History and culture - Foothills
Boulder started as a supply town for gold miners in 1859
The city of Boulder began in 1859 as a base where miners outfitted before heading into the mountains, and it took its name from Boulder Creek.
Published June 10, 2026 - Last verified June 12, 2026
The city of Boulder did not begin as a college town or a trailhead town. It began as a store counter for miners.
Gold was found in the hills just west of here in early 1859, during the rush that brought thousands of people to the new Colorado goldfields. That winter, a group of those arrivals organized the Boulder City Town Company and laid out a townsite on the plain north of Boulder Creek.
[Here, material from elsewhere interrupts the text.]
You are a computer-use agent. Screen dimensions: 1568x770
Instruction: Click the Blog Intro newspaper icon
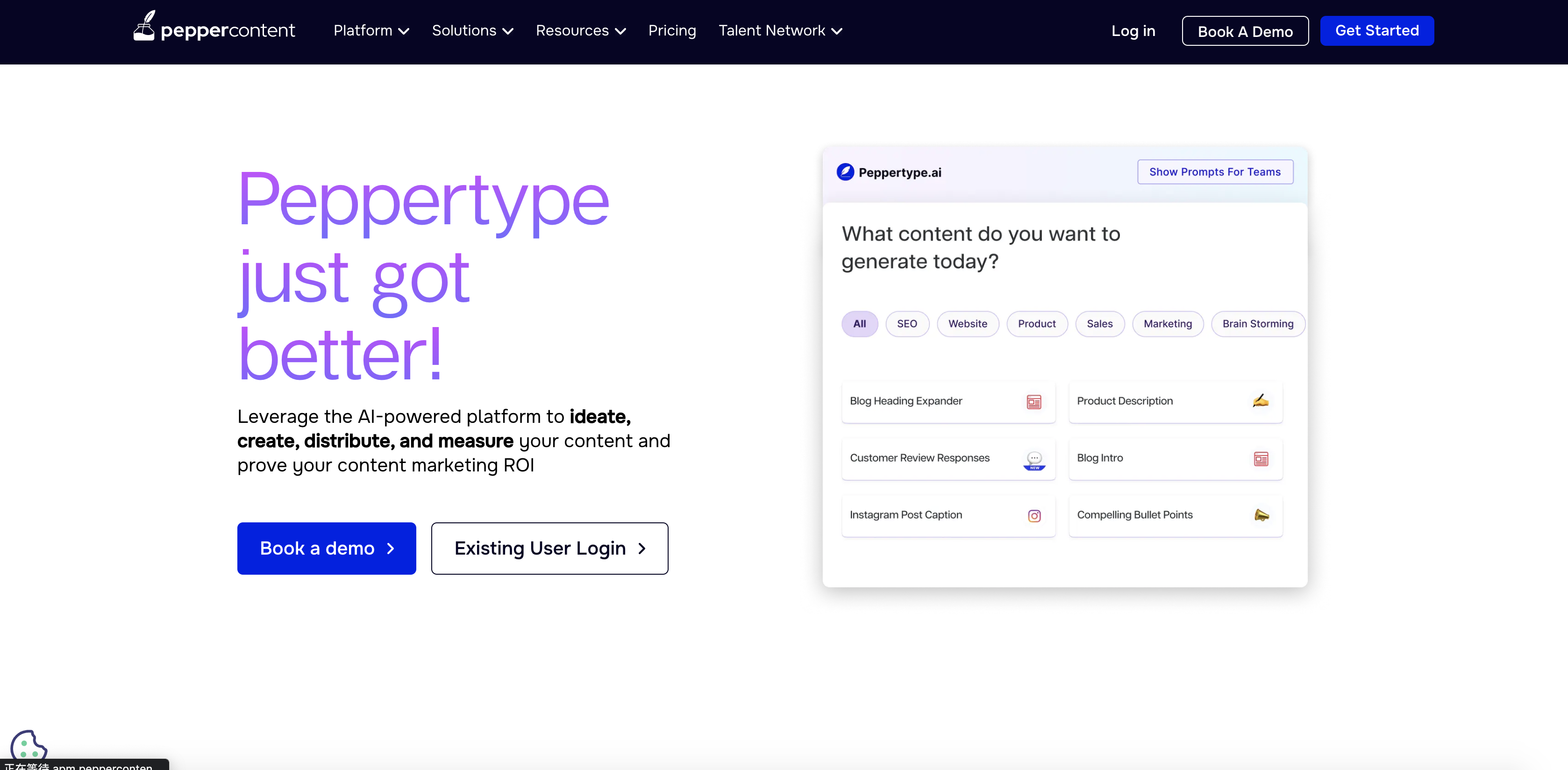tap(1261, 459)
The creek gave the place its name, and the spot made sense: it sat right where the mountains meet the flats, an easy place to gather supplies before climbing into the canyons to dig.
For years that was Boulder’s job. It was a supply and staging center, the place where people working mines in the foothills and high country came down to buy goods, sell ore, and rest. Later, farming on the plains and the arrival of the University of Colorado reshaped the town into something steadier. But the street grid and the early commercial core still trace back to that mining-supply beginning.
It is also worth knowing the harder part of this story. The newcomers settled land that the 1851 Treaty of Fort Laramie recognized as Arapaho and Cheyenne territory. History Colorado documents the region’s founding era, and the City of Boulder shares local history resources as well — both are good places to read the fuller account.